[Saved data entries]

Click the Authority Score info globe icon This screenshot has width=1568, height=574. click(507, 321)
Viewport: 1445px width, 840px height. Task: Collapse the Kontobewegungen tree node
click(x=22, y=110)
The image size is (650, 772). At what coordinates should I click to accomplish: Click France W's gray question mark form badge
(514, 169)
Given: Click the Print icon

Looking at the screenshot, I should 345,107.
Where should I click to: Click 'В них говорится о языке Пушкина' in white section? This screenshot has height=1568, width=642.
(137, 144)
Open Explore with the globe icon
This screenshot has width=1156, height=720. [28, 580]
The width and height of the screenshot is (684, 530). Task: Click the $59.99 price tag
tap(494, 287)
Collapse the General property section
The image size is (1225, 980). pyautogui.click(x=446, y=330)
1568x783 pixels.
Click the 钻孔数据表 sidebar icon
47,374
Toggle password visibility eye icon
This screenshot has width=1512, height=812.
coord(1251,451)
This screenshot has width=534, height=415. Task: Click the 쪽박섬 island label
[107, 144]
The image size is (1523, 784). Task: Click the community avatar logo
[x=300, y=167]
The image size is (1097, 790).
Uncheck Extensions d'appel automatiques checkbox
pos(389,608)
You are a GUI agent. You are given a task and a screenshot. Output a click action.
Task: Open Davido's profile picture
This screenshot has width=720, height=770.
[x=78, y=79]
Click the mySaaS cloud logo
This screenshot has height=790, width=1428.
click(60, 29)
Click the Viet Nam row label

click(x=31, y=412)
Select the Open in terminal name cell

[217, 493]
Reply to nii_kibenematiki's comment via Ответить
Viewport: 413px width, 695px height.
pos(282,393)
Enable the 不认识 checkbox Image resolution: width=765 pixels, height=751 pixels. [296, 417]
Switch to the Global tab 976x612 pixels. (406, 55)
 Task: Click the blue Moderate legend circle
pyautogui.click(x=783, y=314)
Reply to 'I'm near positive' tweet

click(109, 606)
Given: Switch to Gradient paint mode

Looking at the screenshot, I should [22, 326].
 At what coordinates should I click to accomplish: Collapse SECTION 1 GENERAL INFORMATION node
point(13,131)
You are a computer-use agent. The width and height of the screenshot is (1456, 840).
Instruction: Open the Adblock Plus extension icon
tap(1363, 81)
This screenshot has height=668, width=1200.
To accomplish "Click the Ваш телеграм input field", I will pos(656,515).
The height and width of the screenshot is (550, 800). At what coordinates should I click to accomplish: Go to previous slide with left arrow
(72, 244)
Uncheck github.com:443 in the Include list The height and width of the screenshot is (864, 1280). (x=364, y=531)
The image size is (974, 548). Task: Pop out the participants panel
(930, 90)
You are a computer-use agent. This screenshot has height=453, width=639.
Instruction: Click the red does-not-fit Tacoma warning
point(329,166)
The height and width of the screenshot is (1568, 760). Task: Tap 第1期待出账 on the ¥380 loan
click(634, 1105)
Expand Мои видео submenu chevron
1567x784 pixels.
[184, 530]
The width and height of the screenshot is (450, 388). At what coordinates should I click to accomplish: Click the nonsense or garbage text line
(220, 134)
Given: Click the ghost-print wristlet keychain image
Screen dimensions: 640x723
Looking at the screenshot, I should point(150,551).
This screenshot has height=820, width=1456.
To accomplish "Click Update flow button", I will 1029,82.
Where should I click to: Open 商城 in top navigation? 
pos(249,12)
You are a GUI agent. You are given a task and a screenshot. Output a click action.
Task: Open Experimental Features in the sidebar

TASK DESCRIPTION: Filtering the entries above by the word "agent", copy each line that matches.

RESPONSE:
You are a GUI agent. You are given a task and a screenshot. Output a click action.
You are a computer-use agent. The width and height of the screenshot is (1456, 840).
You are a computer-use agent. This screenshot has height=453, width=639.
You are a GUI agent. You are given a task and a screenshot. Output a click action.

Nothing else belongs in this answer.